Sillerman eventually plans to demolish the Heartbreak Hotel, which stands across the street from Graceland, and put two 400-room hotels in its place. The complex is to include restaurants, shops, convention space, an entertainment complex, an outdoor amphitheater and a spa. He plans to open a museum exhibit and Elvis theme show in Las Vegas.

CKX, Sillerman's entertainment company (the letters stand for "content is king") says it has warehouses groaning with 600,000 pieces of Elvisiana, including a barber chair from Graceland, a jukebox from his home in Palm Springs, Calif., and movie contracts he signed.

Sillerman is keeping mum on whether his plan for Ali is as sweeping as his Presley strategy, but the parallel of both men is clear.

"You don't need to introduce who he is," Sillerman said, "And you don't need to explain who he is."

Whatever his company does will be "respectful, methodical and impactful," he said. "It is not our plan to involve him in any way personally," Sillerman said of Ali, who is suffering from Parkinson's disease.

Dan Migala, publisher of the Migala Report, a Chicago sports marketing trade publication, said Ali is one of the most commercially underused figures in sports.

"There are sports endorsers, and then there's the next level, which is really cultural endorsers," Migala said. "He's more of a cultural icon than a sports icon, which makes him much more attractive to advertisers."

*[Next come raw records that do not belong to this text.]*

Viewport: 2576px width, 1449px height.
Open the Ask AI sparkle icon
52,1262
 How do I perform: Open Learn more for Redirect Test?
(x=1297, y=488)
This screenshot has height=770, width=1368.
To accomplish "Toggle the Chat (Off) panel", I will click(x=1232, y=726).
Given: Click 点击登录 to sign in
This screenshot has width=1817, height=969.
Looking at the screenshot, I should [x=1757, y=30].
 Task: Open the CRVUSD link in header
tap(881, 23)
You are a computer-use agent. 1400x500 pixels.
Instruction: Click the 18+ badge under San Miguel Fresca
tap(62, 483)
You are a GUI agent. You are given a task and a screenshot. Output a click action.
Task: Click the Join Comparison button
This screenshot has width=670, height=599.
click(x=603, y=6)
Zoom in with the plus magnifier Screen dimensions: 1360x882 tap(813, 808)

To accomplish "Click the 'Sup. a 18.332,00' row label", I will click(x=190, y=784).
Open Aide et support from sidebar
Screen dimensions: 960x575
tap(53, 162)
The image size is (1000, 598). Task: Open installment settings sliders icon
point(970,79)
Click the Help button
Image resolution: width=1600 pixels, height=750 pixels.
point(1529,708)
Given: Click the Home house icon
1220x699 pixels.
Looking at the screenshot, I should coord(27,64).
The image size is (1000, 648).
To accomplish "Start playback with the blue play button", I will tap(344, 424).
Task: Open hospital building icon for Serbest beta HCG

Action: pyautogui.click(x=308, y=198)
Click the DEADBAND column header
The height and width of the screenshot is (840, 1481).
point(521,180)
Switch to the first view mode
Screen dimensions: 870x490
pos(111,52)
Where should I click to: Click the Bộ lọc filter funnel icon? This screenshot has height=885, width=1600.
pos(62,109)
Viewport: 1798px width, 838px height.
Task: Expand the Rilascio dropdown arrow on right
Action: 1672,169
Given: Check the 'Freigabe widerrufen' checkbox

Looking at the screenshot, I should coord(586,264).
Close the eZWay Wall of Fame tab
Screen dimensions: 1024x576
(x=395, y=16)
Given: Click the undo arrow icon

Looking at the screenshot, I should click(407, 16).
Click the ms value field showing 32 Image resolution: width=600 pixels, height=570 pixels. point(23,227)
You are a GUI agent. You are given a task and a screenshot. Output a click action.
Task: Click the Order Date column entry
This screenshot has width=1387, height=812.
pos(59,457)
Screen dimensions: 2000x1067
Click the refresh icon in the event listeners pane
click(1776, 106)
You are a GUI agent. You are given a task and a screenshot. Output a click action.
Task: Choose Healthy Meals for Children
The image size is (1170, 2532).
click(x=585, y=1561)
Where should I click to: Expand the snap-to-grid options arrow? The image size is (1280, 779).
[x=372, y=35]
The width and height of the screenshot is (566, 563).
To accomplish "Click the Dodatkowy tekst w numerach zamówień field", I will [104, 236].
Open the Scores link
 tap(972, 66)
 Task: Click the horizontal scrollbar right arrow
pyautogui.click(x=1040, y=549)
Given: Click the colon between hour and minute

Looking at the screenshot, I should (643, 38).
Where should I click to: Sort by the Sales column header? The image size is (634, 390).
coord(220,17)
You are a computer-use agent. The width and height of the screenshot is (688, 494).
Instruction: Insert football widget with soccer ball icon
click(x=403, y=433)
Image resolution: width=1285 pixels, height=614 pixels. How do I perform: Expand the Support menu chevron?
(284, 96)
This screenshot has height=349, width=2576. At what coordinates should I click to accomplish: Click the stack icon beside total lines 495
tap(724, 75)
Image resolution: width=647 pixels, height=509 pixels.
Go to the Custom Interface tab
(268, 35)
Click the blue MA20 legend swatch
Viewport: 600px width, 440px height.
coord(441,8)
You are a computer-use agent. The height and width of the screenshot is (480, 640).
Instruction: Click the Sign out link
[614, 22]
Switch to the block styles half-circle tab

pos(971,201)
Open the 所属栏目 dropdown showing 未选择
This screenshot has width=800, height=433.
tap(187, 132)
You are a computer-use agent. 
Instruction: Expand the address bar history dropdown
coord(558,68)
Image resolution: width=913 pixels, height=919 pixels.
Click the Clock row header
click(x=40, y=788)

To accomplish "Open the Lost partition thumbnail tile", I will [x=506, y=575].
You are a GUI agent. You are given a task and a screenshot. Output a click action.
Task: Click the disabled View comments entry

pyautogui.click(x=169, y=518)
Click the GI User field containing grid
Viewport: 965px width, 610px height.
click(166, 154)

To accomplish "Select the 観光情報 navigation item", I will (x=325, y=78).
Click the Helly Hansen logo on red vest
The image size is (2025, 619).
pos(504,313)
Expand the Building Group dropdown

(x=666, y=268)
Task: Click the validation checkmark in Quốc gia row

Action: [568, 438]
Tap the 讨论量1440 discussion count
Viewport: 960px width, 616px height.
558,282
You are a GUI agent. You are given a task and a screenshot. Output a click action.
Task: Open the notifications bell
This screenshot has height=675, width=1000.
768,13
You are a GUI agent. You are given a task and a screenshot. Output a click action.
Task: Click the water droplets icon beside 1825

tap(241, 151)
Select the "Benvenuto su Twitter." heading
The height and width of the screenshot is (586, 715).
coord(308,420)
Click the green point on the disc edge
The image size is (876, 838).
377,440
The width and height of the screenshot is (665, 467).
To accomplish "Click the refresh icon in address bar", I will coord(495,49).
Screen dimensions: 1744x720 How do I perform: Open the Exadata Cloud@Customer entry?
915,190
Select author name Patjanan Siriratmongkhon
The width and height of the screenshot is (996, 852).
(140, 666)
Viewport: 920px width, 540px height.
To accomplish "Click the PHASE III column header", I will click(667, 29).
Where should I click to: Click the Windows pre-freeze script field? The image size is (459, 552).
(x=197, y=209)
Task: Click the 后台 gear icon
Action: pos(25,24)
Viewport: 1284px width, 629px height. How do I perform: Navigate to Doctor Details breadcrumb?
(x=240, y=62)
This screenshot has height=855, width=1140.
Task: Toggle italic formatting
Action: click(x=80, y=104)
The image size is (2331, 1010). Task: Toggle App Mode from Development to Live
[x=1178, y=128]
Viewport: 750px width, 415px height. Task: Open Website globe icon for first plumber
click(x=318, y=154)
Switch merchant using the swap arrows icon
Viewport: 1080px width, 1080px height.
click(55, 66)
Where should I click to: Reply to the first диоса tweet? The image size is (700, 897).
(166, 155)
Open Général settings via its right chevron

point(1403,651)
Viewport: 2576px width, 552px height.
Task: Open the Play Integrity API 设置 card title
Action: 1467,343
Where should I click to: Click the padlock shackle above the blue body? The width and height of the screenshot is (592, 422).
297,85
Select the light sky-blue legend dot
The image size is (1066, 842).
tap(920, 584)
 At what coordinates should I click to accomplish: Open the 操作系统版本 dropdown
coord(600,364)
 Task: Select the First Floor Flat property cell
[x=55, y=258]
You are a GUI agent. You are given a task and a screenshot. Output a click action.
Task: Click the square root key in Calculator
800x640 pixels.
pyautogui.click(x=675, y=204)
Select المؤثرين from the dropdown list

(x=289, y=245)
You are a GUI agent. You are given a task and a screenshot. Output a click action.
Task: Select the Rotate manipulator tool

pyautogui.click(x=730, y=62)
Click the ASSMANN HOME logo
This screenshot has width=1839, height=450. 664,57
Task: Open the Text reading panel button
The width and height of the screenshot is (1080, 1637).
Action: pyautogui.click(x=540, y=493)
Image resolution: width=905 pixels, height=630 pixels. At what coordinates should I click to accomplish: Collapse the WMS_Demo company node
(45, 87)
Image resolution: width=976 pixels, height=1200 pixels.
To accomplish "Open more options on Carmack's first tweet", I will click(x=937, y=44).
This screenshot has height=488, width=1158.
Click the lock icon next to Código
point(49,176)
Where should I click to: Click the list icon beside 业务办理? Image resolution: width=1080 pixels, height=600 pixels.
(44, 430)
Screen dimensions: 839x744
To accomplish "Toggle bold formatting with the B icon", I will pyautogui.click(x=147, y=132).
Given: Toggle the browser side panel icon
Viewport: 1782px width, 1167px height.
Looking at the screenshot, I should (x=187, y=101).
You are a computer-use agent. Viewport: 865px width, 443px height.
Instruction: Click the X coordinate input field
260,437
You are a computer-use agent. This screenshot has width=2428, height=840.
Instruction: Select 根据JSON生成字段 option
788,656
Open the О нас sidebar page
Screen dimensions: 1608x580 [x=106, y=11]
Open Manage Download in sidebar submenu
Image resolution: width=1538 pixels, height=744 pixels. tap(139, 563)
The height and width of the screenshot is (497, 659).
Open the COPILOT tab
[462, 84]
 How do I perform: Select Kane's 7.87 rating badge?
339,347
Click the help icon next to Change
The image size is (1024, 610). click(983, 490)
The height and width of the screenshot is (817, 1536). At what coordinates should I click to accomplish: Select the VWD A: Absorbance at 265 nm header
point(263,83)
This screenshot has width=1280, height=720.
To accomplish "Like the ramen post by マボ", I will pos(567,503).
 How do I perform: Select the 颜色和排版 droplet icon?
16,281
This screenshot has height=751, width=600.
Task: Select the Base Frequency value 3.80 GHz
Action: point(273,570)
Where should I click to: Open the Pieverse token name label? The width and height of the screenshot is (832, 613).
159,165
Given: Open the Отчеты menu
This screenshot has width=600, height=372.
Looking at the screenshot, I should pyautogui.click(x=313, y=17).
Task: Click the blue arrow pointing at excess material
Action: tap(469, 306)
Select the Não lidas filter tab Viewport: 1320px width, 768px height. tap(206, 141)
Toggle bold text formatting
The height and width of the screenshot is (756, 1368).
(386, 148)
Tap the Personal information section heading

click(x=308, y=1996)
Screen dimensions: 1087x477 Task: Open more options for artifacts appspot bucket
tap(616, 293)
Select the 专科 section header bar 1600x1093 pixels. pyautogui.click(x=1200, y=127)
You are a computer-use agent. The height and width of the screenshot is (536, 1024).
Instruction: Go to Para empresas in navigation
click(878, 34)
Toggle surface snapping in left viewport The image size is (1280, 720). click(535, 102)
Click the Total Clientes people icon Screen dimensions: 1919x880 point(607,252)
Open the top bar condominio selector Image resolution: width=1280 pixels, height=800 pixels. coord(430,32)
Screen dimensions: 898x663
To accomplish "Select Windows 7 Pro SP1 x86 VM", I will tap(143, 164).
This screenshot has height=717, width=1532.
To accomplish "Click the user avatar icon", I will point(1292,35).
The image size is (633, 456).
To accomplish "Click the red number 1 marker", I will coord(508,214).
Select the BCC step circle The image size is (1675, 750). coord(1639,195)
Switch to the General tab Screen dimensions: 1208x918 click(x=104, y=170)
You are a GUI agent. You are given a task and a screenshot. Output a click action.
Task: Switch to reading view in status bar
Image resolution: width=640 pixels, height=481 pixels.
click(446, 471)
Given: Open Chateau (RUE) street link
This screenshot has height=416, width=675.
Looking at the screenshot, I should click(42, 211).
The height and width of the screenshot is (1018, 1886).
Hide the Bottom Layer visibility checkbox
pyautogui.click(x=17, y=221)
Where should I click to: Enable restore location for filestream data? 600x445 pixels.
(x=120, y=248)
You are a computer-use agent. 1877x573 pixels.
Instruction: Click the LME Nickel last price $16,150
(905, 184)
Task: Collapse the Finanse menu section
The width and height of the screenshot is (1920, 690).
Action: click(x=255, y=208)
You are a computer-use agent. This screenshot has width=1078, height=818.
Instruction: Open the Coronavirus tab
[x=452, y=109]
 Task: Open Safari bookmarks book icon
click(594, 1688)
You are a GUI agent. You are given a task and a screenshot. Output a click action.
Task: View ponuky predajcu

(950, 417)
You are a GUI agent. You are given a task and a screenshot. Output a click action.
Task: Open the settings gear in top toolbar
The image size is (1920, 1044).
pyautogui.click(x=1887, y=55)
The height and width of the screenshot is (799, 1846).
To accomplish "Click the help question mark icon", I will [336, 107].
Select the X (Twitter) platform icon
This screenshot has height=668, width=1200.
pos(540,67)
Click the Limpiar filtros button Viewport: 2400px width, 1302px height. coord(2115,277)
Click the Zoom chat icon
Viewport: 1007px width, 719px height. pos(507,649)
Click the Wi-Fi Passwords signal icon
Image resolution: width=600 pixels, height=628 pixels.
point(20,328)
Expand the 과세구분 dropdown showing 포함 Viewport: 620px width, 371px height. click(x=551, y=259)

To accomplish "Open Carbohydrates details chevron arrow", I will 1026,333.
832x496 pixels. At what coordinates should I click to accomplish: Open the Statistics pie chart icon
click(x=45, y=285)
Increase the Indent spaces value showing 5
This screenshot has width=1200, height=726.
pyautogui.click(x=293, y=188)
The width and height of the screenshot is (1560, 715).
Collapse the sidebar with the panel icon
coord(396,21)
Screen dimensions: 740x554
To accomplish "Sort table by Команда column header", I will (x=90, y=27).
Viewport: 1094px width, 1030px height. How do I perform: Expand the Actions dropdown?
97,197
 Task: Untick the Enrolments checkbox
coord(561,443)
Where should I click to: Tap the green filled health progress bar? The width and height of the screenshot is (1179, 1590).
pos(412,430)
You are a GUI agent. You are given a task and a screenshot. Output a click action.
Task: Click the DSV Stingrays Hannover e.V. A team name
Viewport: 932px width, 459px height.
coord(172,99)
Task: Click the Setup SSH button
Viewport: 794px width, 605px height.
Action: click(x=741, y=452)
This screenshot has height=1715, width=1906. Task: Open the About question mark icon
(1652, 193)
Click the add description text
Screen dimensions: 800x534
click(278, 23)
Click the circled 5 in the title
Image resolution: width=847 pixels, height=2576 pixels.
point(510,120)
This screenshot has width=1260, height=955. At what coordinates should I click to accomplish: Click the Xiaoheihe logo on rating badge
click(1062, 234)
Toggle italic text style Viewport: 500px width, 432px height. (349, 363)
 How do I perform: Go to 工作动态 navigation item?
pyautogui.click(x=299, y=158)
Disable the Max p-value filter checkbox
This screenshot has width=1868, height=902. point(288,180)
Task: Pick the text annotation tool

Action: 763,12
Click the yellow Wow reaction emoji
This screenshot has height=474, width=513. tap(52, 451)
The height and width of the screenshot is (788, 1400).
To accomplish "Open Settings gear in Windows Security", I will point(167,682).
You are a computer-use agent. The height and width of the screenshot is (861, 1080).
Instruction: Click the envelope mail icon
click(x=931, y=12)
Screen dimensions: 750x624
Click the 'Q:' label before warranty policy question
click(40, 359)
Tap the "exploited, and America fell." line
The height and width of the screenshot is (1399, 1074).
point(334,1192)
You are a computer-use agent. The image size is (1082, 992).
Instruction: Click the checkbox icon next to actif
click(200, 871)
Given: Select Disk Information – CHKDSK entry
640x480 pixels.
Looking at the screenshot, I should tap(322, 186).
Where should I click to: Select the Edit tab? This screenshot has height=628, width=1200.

Ali's name is licensed to Adidas and video game maker Electronic Arts.

Because CKX owns the American Idol franchise, the company has a ready supply of musicians who could perform at Sillerman's planned amphitheater near Graceland.

Sillerman made his fortune by building and selling a chain of radio stations and a concert-promotion business. In 1998, he sold his SFX Broadcasting, including 71 radio stations, to investors Hicks Muse for $2.1-billion. Two years later, he sold rock promoter SFX Entertainment for $4.4-billion to Clear Channel Communications.

And as for the "X" in Robert F.X. Sillerman, he declines to reveal what it stands for.